## DOCUMENT TEXT
★ ★ ★

Dragon opens up Ukrainian real estate to mainstream investors

By bne IntelliNews January 28, 2008

Ben Aris in Berlin -

Ukraine's real estate sector is on fire, but was the preserve of specialist investors until last summer. On June 1, 2007, Dragon Capital raised $208m by listing the first-ever fund specialising in Ukraine on London's Alternative Investment Market (AIM). The IPO marked a new era for Eastern Europe, as it made it possible for mainstream investors to get a piece of Ukraine's fast growth from the comfort of their desks in London.

The launch of the fund was a watershed and underlines the advantages of playing catch up. While Russia has a few listed funds that allow international investors to get exposure to Russia on the international exchanges, it took years for these funds to appear. Ukraine has only been a hot investment destination for little more than a year and yet the first international listed funds are already appearing.

The Dragon-Ukrainian Properties and Development (DUPD) fund was the first and targets the booming real estate sector, returning just over 30% in the first six months of its life. DUPD quickly disbursed most of the cash raised into larger real estate projects and followed on with a secondary public offering - mostly taken up by the existing investors - to raise another $100m in November.


Tomas Fiala

"Kyiv's real estate market continues to suffer from a severe shortage of commercial properties of all types, notably Class A, with near-zero vacancy rates and rents currently higher than in many Central and Western European capitals," Dragon says.

★ ★ ★

## EXTRACTED INFORMATION
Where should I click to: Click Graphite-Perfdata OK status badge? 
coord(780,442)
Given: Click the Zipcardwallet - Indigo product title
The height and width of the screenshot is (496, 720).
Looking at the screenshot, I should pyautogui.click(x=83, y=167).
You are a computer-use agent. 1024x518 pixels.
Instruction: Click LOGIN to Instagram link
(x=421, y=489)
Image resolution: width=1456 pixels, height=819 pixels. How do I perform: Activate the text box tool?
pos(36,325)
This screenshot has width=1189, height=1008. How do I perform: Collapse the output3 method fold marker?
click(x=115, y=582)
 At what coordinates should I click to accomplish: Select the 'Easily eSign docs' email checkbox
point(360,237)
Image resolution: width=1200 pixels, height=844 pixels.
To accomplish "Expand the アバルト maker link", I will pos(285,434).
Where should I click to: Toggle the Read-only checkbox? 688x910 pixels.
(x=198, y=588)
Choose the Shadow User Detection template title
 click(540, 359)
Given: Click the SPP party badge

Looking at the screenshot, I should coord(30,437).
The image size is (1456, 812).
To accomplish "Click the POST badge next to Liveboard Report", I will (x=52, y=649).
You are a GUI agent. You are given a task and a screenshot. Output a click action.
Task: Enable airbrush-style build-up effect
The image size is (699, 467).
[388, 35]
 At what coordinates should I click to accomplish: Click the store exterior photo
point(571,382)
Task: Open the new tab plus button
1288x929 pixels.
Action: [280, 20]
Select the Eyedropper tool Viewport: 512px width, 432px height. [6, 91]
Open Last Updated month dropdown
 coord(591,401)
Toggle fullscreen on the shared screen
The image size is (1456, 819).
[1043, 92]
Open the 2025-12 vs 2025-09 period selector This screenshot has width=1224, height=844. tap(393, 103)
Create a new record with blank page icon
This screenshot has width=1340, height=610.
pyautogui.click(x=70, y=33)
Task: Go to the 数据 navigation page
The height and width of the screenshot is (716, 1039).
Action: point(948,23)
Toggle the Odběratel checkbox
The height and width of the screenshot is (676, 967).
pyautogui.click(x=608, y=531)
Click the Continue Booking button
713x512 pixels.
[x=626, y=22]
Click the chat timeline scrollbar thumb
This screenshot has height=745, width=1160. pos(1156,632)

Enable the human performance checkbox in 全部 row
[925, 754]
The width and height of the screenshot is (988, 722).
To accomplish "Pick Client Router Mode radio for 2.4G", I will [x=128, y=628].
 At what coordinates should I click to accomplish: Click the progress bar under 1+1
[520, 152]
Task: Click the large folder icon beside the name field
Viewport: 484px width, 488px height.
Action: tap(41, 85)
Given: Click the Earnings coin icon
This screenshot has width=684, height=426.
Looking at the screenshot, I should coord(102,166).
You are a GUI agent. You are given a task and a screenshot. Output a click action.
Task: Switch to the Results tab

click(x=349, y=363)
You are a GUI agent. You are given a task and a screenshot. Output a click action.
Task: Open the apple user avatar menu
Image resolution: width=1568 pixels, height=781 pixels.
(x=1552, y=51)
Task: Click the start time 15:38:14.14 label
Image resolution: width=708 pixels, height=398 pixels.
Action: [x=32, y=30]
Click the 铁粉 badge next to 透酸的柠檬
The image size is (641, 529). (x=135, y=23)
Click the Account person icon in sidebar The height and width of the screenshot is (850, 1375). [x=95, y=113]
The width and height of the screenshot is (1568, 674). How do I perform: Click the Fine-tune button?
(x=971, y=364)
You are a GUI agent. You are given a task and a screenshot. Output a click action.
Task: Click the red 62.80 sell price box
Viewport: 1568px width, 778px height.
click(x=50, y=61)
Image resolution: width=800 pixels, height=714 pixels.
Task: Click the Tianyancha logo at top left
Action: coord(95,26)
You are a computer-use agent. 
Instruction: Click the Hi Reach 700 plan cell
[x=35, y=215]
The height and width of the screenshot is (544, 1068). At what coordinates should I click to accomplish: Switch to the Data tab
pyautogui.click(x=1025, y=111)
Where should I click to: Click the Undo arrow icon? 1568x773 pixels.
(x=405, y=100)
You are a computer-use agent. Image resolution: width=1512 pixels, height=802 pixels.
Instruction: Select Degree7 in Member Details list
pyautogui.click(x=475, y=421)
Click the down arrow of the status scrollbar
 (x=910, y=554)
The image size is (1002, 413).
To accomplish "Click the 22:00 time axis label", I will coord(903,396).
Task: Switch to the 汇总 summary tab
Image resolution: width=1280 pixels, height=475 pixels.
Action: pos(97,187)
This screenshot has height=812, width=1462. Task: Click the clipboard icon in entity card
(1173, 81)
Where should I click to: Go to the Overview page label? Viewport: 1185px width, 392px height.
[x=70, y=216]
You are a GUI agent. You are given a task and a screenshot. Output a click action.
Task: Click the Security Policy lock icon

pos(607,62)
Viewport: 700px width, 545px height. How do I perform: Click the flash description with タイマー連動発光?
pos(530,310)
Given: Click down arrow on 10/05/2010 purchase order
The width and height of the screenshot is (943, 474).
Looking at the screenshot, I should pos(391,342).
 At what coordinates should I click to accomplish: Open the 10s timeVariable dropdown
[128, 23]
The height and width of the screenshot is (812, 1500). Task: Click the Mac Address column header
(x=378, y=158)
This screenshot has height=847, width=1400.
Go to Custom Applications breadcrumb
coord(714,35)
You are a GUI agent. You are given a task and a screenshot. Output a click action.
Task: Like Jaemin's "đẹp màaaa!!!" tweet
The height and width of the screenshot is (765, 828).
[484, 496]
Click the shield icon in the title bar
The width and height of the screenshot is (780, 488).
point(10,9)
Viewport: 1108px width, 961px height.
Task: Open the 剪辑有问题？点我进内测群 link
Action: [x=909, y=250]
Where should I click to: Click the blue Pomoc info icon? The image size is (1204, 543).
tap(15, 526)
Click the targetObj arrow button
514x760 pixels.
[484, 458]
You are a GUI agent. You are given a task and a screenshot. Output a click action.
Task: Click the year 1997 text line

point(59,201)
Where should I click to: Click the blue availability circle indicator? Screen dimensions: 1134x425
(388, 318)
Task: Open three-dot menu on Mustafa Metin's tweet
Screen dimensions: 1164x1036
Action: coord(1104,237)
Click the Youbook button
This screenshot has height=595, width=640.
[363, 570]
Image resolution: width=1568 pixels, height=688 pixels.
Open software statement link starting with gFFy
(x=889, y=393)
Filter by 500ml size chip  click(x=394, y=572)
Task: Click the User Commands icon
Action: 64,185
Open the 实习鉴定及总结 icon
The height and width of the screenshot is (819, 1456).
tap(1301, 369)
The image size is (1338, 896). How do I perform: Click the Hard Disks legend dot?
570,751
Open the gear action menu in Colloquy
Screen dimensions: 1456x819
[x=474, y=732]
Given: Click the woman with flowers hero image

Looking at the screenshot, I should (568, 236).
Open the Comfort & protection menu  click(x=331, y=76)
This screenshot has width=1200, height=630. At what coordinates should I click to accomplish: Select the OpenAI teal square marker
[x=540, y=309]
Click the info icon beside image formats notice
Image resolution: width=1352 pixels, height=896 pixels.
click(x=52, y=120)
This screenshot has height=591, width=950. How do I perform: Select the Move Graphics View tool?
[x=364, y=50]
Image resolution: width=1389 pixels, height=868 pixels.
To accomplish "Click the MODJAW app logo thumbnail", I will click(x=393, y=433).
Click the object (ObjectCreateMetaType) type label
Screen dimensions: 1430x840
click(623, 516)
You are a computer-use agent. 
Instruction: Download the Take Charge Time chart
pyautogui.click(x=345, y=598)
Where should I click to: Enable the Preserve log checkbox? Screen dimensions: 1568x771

★ ★ ★

## TASKS AND EXERCISES
a) Reproduce the passage from the Ukrainian real estate article starting at "By bne IntelliNews" and ending at "are already appearing.".
b) Resume the article on Dragon Capital's Ukrainian real estate fund, picking up right after its last sentence.

## RESPONSES PER TASK
a)
By bne IntelliNews January 28, 2008

Ben Aris in Berlin -

Ukraine's real estate sector is on fire, but was the preserve of specialist investors until last summer. On June 1, 2007, Dragon Capital raised $208m by listing the first-ever fund specialising in Ukraine on London's Alternative Investment Market (AIM). The IPO marked a new era for Eastern Europe, as it made it possible for mainstream investors to get a piece of Ukraine's fast growth from the comfort of their desks in London.

The launch of the fund was a watershed and underlines the advantages of playing catch up. While Russia has a few listed funds that allow international investors to get exposure to Russia on the international exchanges, it took years for these funds to appear. Ukraine has only been a hot investment destination for little more than a year and yet the first international listed funds are already appearing.

b)
Dragon's private equity arm had been investing into real estate since about 2000, but when the market really started to boom in 2004 the deals became bigger and more complex, so management decided it was time to deepen the pool of capital. "Our real estate investments have been very successful - investments into developing or redeveloping business centres, retail, warehouses, and so on - which were earning triple-digit internal rates of return," says Tomas Fiala, co-founder and managing director of Dragon Capital. "But as the projects got bigger we were constantly looking for co-investors and it got to the point where it simply made sense to set up a vehicle and list it. This appeals to the investors too as it gives them more diversity."

The flow of capital into the Ukrainian market is still small by international standards and remains a specialists' niche. But with traditional markets yielding returns in single digits compared with the 17-18% that Dragon Capital's fund has been producing, interest in the market is rising fast.

"It's still early days for Ukraine and the growth is still accelerating," says Fiala. "The strategic and portfolio investment is growing exponentially. Ukraine is so underinvested compared to the other markets of Central and Eastern Europe that it's starting to attract real attention. People are starting to realise this is an unmissable opportunity."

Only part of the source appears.